Reproduce the material from the line containing "Where should I click to: Click the Selbourne" through the end, replacing "label" with "caption" and leaving everything else unchanged. Omit the pictures from your answer.

■ Supplied entries:
/---
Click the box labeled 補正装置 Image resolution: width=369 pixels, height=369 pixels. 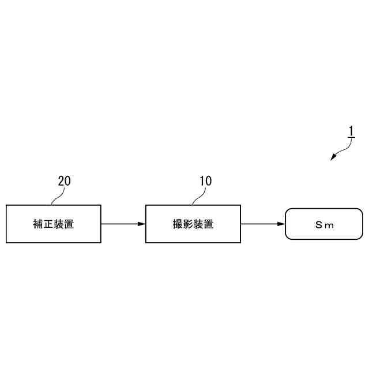tap(53, 224)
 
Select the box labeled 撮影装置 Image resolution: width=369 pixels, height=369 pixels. tap(193, 224)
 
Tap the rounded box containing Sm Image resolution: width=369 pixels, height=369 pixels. tap(324, 224)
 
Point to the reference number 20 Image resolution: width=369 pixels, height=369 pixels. tap(65, 181)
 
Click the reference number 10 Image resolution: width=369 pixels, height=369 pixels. tap(205, 181)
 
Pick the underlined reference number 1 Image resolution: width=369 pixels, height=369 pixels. tap(351, 131)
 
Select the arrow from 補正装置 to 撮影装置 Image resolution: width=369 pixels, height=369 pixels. tap(122, 224)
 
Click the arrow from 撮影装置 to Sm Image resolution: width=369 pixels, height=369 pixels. tap(262, 224)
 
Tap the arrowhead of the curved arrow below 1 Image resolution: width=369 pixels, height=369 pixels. tap(333, 158)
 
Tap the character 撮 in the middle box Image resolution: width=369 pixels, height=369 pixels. tap(178, 224)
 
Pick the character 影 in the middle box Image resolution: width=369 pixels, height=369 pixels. tap(188, 224)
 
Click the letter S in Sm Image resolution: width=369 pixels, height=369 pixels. tap(318, 225)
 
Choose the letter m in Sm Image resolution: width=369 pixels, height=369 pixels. tap(330, 225)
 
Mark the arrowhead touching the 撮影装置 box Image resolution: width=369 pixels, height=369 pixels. tap(142, 224)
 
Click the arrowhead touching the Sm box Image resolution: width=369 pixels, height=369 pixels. tap(281, 224)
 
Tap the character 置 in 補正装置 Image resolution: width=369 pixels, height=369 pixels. tap(69, 224)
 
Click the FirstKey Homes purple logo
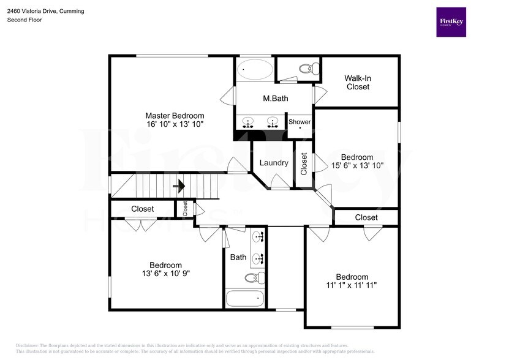click(451, 22)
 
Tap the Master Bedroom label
click(175, 116)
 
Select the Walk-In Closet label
click(358, 83)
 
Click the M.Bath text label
click(276, 99)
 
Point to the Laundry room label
click(274, 163)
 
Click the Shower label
click(300, 122)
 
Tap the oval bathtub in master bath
click(255, 69)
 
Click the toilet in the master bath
click(307, 67)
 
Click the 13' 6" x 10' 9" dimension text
click(165, 274)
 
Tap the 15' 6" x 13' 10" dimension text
click(357, 165)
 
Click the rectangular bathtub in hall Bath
click(245, 299)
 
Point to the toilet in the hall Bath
click(254, 278)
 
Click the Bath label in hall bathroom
click(238, 258)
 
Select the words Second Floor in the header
click(25, 20)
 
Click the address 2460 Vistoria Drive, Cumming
click(46, 11)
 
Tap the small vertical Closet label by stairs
click(185, 208)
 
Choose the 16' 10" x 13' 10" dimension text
click(175, 124)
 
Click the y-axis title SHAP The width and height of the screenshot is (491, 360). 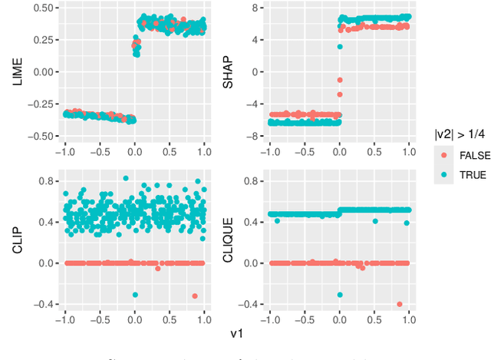(227, 71)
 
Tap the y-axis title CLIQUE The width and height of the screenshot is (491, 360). (227, 243)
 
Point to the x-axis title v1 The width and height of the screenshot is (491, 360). (237, 334)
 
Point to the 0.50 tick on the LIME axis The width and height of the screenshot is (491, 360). (41, 8)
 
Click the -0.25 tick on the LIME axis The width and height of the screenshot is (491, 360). (39, 104)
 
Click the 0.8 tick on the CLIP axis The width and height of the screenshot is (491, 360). (44, 181)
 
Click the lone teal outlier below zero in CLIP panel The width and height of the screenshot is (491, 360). (135, 295)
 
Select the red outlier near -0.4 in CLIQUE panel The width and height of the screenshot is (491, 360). (400, 304)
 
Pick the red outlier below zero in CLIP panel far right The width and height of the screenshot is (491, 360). (195, 296)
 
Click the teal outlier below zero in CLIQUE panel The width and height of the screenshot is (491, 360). (340, 295)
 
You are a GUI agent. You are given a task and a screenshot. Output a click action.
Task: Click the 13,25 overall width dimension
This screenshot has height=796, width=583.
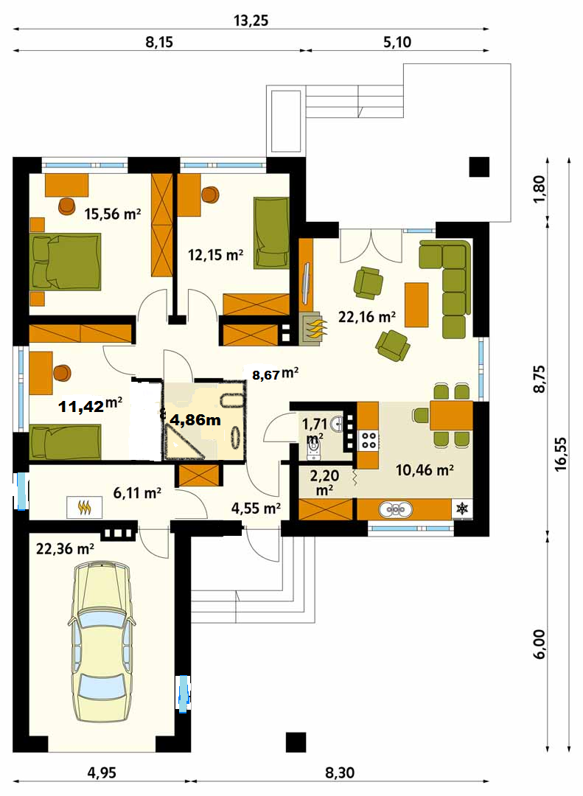[x=251, y=21]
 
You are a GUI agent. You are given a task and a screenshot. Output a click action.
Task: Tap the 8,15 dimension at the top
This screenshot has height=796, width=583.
[x=159, y=41]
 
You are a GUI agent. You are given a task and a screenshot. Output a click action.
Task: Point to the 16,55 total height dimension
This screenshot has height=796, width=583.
[x=561, y=454]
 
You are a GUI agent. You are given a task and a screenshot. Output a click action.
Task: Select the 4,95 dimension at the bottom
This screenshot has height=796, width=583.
[x=102, y=772]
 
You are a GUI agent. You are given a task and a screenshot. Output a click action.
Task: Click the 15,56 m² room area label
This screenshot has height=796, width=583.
[x=112, y=214]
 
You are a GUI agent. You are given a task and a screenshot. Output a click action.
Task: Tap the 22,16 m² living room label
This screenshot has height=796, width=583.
[x=367, y=317]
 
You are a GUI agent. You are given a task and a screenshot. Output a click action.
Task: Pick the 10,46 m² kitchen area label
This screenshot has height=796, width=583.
[x=425, y=470]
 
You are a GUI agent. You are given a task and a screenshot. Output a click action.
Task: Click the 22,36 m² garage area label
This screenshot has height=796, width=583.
[x=65, y=548]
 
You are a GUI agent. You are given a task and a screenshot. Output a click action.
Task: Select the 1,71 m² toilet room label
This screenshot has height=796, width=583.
[x=315, y=430]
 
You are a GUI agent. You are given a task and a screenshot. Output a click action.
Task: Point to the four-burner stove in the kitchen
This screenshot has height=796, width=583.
[x=369, y=440]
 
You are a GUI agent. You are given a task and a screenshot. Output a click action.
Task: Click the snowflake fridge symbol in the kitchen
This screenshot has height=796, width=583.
[x=462, y=509]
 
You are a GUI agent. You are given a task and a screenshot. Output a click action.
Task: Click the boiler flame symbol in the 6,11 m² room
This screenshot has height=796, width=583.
[x=84, y=507]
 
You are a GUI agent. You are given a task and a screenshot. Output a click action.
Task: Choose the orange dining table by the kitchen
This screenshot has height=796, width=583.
[x=452, y=416]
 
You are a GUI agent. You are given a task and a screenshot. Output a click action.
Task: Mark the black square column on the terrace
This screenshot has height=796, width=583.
[x=479, y=167]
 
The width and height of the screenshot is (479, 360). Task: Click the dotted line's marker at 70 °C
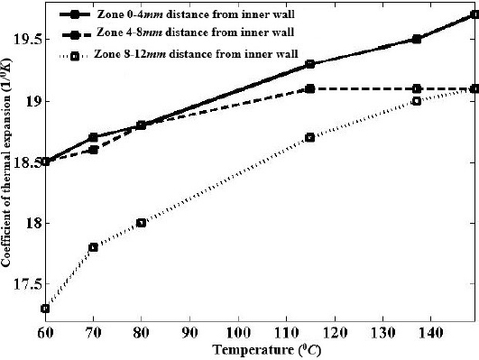(x=93, y=247)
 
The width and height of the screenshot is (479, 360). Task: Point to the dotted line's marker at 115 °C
(x=309, y=137)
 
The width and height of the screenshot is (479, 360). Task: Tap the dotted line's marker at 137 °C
(x=416, y=101)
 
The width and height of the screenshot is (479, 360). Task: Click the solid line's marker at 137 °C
(x=416, y=40)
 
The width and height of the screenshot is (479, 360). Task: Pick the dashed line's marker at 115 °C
(x=309, y=88)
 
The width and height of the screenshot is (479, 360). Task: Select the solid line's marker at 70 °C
(x=93, y=137)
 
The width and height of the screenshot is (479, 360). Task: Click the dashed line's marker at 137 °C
(x=416, y=88)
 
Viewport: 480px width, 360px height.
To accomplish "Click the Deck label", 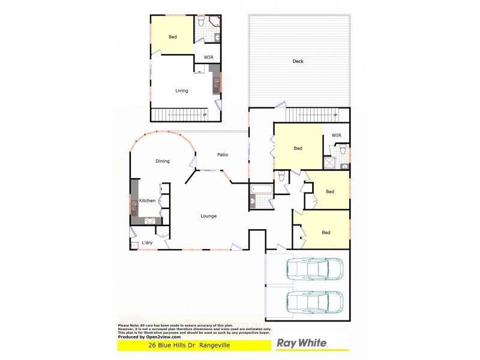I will coord(298,61).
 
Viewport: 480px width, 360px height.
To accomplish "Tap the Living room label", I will coord(181,91).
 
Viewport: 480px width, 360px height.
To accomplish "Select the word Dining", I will coord(162,161).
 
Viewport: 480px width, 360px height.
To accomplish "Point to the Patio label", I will coord(222,155).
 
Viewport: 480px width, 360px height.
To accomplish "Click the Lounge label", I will coord(208,216).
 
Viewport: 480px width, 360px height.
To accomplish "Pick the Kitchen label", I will coord(148,200).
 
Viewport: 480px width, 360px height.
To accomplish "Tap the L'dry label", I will coord(147,242).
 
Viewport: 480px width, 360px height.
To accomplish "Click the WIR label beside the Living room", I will coord(208,57).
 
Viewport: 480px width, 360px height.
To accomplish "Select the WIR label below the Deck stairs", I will coord(337,135).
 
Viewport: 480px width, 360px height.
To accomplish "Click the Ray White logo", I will coord(302,344).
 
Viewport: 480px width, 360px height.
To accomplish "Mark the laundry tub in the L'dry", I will coord(134,244).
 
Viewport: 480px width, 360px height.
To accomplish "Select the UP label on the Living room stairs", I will coord(204,115).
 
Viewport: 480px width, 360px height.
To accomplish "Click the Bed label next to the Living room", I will coord(172,37).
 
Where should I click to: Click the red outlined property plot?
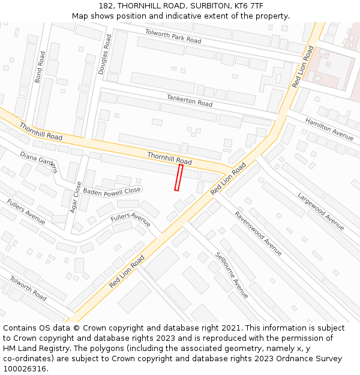(x=178, y=178)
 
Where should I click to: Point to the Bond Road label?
(x=40, y=67)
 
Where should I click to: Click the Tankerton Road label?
(x=190, y=100)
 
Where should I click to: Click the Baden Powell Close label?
(x=112, y=191)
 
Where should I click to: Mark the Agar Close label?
(x=75, y=198)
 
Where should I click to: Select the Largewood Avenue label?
(x=321, y=211)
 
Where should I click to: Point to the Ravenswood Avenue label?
(x=258, y=233)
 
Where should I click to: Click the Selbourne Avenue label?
(x=232, y=275)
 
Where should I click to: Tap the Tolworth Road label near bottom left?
(x=28, y=289)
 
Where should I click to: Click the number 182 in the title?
(x=106, y=6)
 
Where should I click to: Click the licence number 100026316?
(x=26, y=368)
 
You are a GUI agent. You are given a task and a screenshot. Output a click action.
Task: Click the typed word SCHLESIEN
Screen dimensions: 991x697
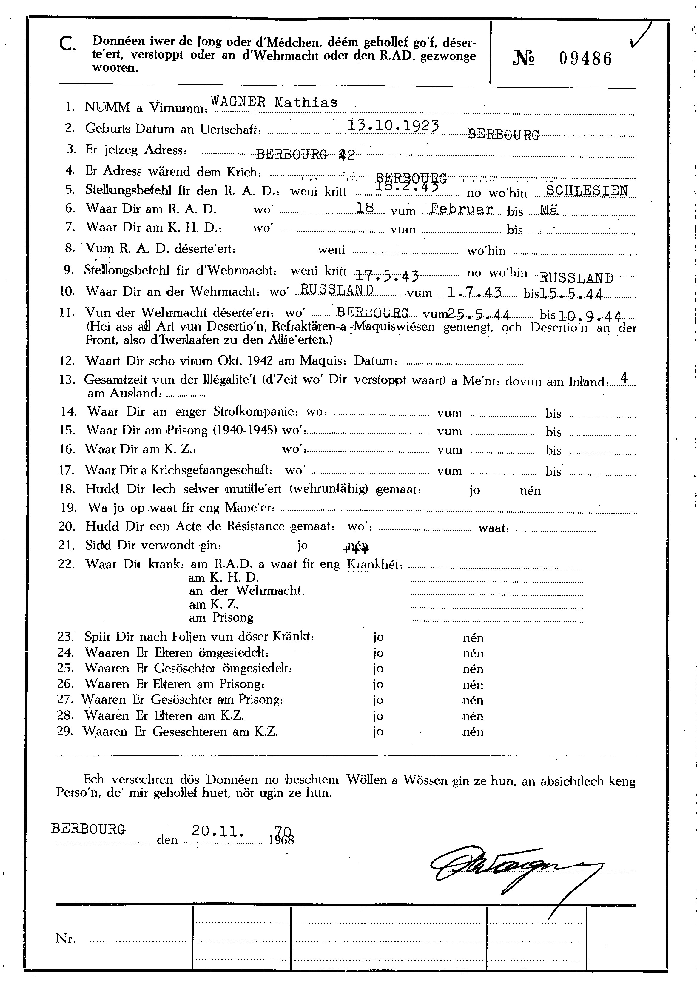coord(587,190)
\---
■ Task response:
Where should I click to: Click the Selbourne Avenue caption?
(x=232, y=275)
 
Where should I click to: Tap the Tolworth Road caption near bottom left?
(x=28, y=289)
 
Where should I click to: Click the number 182 in the title?
(x=106, y=6)
 
Where should I click to: Click the licence number 100026316?
(x=26, y=368)
 
You are a GUI agent. You are given a task and a screenshot. Output a click action.
Task: Click the typed word SCHLESIEN
Screen dimensions: 991x697
coord(587,190)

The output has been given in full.